The Dec. 8, 2009, directive gave agencies deadlines of just months for ensuring disclosure of government information is the default stance, instilling greater citizen input in policymaking, and encouraging collaborative partnerships inside the government and with industry. In May 2009, the administration centralized government spending and research information on the website Data.gov.
But the results are mixed, according to outside critics. "Announcements about new transparency policies imagine the best possible impact, while implementation often looks to the minimum requirements," Sunlight Foundation Policy Director John Wonderlich wrote in a blog.

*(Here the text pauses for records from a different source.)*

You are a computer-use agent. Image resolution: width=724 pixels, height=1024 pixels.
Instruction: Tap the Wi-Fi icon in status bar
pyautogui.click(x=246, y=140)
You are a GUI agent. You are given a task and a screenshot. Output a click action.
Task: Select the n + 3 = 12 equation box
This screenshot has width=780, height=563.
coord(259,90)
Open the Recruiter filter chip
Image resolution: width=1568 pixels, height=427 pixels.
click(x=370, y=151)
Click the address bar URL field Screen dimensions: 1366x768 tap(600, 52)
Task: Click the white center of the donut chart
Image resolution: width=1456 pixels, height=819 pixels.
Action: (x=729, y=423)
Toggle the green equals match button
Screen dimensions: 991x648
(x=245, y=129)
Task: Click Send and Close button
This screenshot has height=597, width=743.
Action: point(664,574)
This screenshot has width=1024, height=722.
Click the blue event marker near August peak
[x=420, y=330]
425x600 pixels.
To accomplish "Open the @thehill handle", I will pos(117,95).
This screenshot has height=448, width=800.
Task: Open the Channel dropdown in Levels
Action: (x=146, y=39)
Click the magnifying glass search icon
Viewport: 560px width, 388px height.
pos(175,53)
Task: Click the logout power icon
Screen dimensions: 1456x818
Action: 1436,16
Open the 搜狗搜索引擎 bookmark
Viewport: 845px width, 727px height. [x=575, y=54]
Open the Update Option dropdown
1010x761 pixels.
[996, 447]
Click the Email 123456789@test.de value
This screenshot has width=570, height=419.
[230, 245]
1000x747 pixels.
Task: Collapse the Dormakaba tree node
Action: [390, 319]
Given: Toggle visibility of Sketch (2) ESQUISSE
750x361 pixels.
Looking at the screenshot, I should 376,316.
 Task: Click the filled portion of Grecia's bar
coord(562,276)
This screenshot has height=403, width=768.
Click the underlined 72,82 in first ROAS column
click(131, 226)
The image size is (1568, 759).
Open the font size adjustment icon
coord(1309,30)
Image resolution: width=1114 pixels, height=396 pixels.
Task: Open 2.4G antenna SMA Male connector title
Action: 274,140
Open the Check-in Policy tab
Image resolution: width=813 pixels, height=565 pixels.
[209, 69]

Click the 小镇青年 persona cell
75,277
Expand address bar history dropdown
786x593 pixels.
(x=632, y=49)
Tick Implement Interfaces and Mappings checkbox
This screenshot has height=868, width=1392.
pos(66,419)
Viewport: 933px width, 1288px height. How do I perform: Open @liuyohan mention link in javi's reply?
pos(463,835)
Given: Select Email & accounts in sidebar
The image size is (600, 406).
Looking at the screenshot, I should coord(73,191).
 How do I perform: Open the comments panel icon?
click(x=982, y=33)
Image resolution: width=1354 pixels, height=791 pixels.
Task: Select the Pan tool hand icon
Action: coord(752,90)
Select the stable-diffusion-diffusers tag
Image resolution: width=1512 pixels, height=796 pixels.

Slip-ups in agency compliance he cited include the Commerce secretary's failure to post a compliance schedule; the White House Office of Science and Technology Policy posting budget data for only four years; the Justice Department not posting data on Data.gov; the Homeland Security Department retracting a promise to release a schedule for new data; and the Defense Department absolving itself of deadlines and conducting internal reviews of its openness, Wonderlich said.
"Transparency proclamations are valuable, but the path to transparent government runs through a thousand fights over information," he said.
On Dec. 1, a coalition of groups called OpenTheGovernment.org presented Obama officials with a report on the administration's broader international transparency efforts along with specific suggested improvements. It based its judgments on the administration's September U.S. National Action Plan, which includes 26 commitments to help achieve 17 goals in working with eight other nations to increase government transparency worldwide.
The OpenTheGovernment.org report calls for greater monitoring of agency compliance with the open government directive, "professionalization" of Freedom of Information Act administration and increased declassification of national security information.
White House chief information and chief technology officers weighed in on Dec. 5. A blog by Steven VanRoekel and Aneesh Chopra highlighted "an important milestone" in the U.S. government's move to share with India an open-source code that eventually "will enable governments around the world to stand up their own open government data sites," a tool they called "Data.gov-in-a-Box."